The 2020 highs came amidst a rout of global stock and commodity markets as the covid-19 pandemic swept across the globe forcing countries to lock down their populations, resulting in a slump in economic activity.

The Australian Dollar is considered a 'high beta' currency that tends to track moves in global markets, meaning the post-March recovery in equities and commodities has benefited the Aussie currency.

Interestingly however, the Australian Dollar did not lose out to Sterling over the course of the past week when a substantial market correction lead by the U.S. tech sector saw trillions wiped of global markets.

Instead, the GBP/AUD exchange rate has fallen, suggesting those watching the pair can no longer rely on the assumption that one driver of potential upside is the state of global markets.

In short, because GBP/AUD falls in both 'risk on' and 'risk off' markets the bias certainly favours the Australian Dollar at this juncture.

The focus of Sterling's woes lies with a noted deterioration in sentiment surrounding Brexit trade negotiations that has seen markets lower their expectation for a deal being struck by year-end.

Tensions have risen this week after the UK signalled it would bring forward legislation this week that would override some of the elements of the withdrawal treaty struck with EU in 2019 pertaining to Northern Ireland.

The UK says this is necessary to tie-up ambiguities concerning the future functioning of the UK market, while critics say it amounts to a breach of international law and would hurt the UK's standing on the international stage.

Either way, the theatrics surrounding Brexit negotiations are certainly back in focus and nerves are expected to remain elevated right through to a crunch October summit of EU leaders that would ultimately determine whether a deal is achieved or not.

Expect downside pressures to ease at some point as traders will not like to be overly exposed to Sterling downside heading into October in case a deal is in fact struck.

"GBP bears may be assuming little will come from this week’s trade talks, although as ever it seems with politics and Brexit, there is an expectation that even if this week’s talks fail, there might yet be an 11th hour positive result before the 15 October deadline," says Clyde Wardle, Senior EM FX Strategist at HSBC.

Given this expectation, we would suggest that levels below the 2020 low at 1.7696 in GBP/AUD could start to look too cheap.

Data out of Australia over the past 24 hours has meanwhile been on the supportive side.

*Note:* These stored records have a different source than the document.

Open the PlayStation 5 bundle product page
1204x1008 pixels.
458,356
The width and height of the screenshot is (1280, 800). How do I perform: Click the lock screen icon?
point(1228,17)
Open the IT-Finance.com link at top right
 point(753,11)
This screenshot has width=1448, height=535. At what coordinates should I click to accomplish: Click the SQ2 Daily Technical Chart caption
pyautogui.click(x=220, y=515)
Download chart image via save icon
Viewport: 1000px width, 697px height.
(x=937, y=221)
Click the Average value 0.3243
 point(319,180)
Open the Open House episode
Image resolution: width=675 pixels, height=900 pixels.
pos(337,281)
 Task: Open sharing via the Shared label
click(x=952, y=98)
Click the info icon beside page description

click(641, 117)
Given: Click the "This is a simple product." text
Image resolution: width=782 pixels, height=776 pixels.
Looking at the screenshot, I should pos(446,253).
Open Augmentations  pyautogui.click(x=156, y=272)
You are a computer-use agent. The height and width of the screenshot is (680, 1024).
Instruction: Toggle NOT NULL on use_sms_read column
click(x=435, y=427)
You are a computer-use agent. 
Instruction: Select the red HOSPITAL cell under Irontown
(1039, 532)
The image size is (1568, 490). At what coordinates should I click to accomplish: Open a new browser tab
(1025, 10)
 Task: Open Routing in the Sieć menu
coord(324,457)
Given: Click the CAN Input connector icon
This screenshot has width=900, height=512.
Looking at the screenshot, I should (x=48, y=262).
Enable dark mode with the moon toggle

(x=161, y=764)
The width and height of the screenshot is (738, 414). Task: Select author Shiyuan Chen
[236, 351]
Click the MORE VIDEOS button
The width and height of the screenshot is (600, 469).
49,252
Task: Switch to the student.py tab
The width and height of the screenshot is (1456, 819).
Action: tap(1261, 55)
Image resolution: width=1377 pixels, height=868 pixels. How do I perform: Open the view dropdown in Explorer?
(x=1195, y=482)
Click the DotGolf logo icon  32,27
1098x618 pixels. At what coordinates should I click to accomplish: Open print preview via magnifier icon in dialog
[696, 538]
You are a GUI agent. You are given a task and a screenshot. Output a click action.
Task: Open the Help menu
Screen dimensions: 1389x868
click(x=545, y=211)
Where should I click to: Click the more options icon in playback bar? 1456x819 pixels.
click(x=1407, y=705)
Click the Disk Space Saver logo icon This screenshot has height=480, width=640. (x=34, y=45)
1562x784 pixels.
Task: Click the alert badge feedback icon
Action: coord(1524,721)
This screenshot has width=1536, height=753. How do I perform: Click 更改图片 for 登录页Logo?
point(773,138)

Consumer sentiment rebounded 18% in September having fallen 10% in August.

Both the current conditions and future expectations indexes rose 14% and 21% respectively in September.

"Westpac Consumer Sentiment bounced sharply in Sep even with data confirming Australia's first recession in 30 years. The index is just below levels at the end of 2019. The headline print jumped from 79.5 to 93.8, and somewhat surprising was the 14.9% jump in sentiment in Victoria," says a note from TD Securities.

Further data showed new lending for housing rose 8.9% in July, taking it back towards pre‑lockdown levels and suggests the housing market will firm. Economists at CBA have upgraded their house price forecasts as a result and are now looking for a national peak to trough fall of 6% (previously: 10%).

Owner-occupier approvals (excluding refinancing) rose +10.7% m/m which makes for the largest jump in nearly 10 years, with investor approvals +3.5% m/m, up for the 2nd month.